Steady claims payment
“However, the reserve of the company could be affected because in the event of steady claims payment where premium paid is not adequate, the company will continue to dig into its reserves to meet up claims payment. If such action goes on in a period of three to five years, then it calls for worry.
“Meanwhile, if the claims experience of a company is too detrimental to its existence, it is the duty of the regulator to look at the situation and ensure that the company does the appropriate thing.”
President of the Chartered Insurance Institute of Nigeria, CIIN, Mrs. Funmi Babington-Ashaye said, “Early this year, NAICOM reviewed the rates for some compulsory insurances and interestingly clients have been paying premium with the new rates.

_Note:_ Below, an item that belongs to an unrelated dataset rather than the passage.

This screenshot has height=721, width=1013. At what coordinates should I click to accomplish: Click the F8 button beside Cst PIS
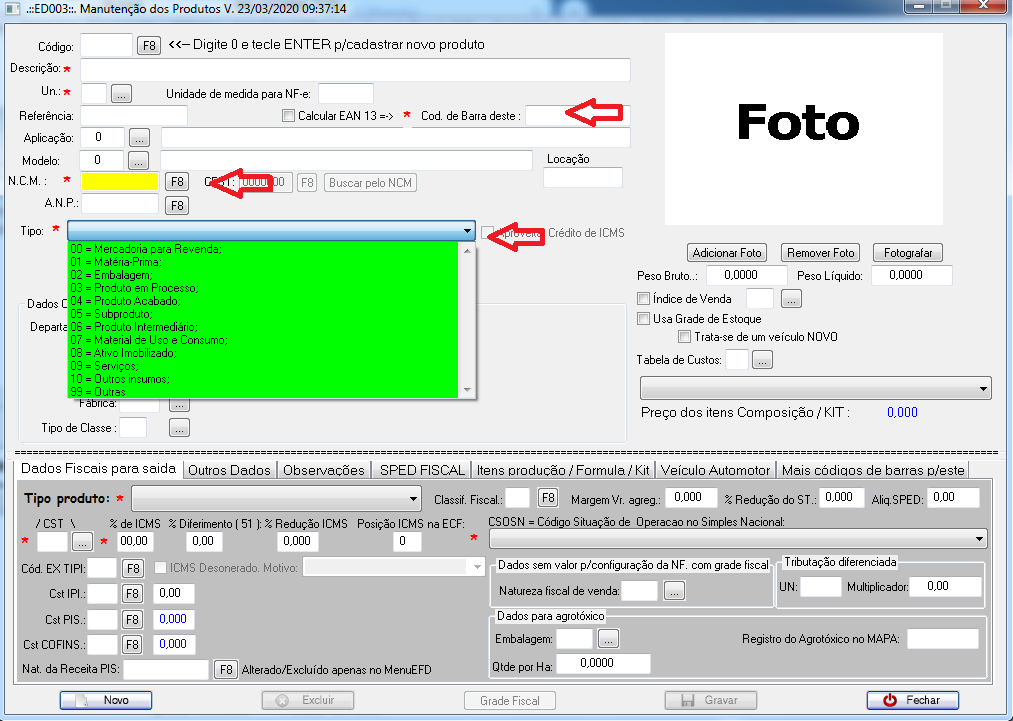click(x=133, y=619)
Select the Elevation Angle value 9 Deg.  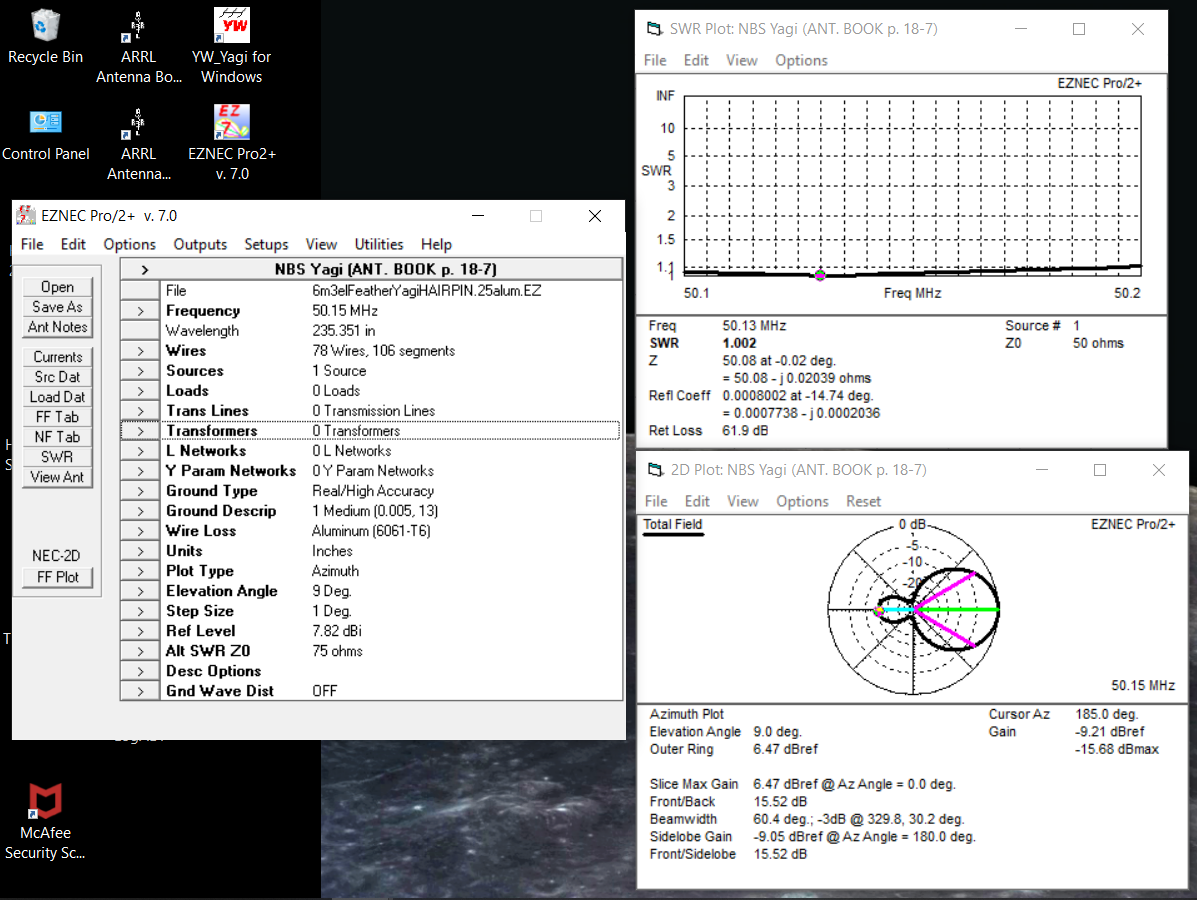[331, 591]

However, for the non-compulsory ones, the market players have been meeting to agree on a common rate. Hopefully, before the end of the year, we should be seeing a standard rating for the insurance products and services.
“In places where rates are standardized, most often, premium rates will go up after prior claims experience has been really bad. For example, we just came back from an exchange programme in Hong Kong and part of the things we learnt was that they keep reviewing premium rates based on the claims experience. “However, in Nigeria, despite the bad claims experience last year, premium rates have not been hiked because the NIA is still meeting to decide on a standard rating. In essence, the NIA choose to do nothing about it despite that claims experience was huge. NAICOM on the other hand can only wield the big stick against defaulters in the pricing of compulsory insurances which it is in-charge of. That is why it did not interfere in premium rates of non-compulsory insurances.”

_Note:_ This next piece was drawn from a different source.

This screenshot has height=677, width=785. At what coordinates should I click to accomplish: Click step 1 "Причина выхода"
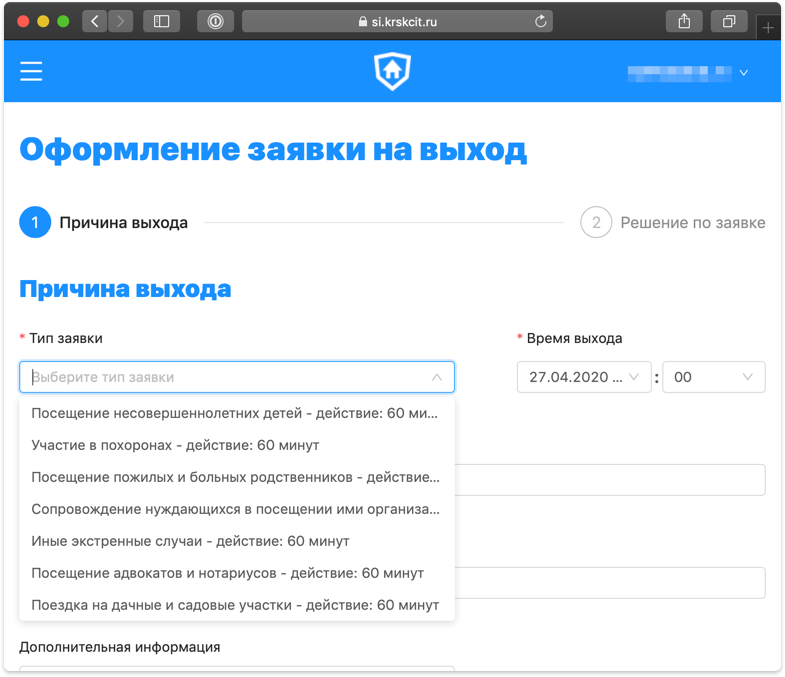click(x=104, y=222)
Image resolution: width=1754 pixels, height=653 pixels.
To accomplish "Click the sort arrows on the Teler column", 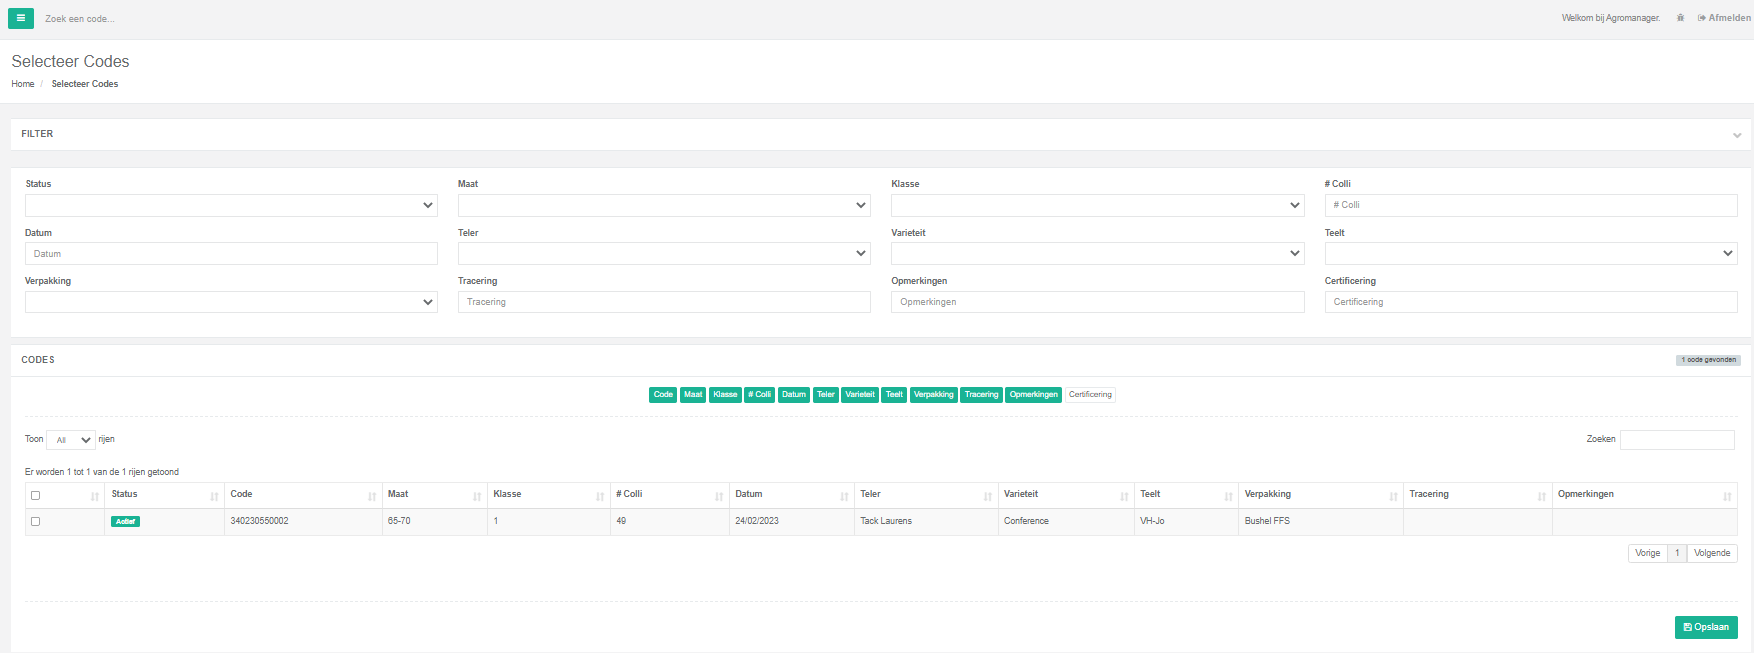I will click(x=987, y=496).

Chairman of Nigerian Insurers Association, NIA, Mr. Eddie Efekoha said, “There has been some bit of what I will regard as lack of professionalism in our underwriting. As underwriters we are expected to look at the good features of a risk and the bad features of a risk. And all of them put together will lead you to determine the rate which you will apply in order to generate a premium. That is why we say that no two risks are exactly the same.”
The way forward
Meanwhile on the way forward, Efekoha said that the ideal thing is to price right. He stated: “Let’s go back to the old basics. When the industry was newly developing, underwriters are likely to price a given risk about the same, so that the insured does not use it as a basis of deciding where to go.
For example, if somebody prices a risk ten naira, another person will price it nine naira while another will price it N10.5. In the end the differences are not material. So it will not be material for you to say ‘I am giving it to this company,’ rather the business will just be given to all. That is what we are used to.
“However, a situation where there is a major loss on an account, and the next year the insurer decide to reduce the premium by half, doesn’t speak so well of us. If you are trading with your shareholders fund or capital and you think that is the best way as management to deploy your capital, all well and good.
But if we must do well as an industry and as operators, we must price right, so that we can live up to our expectation or obligation to all stakeholders. If you don’t have surplus, then issues like dividends will not happen. You won’t be able to take care of your employees and you will find it difficult in meeting your tax and other obligations.”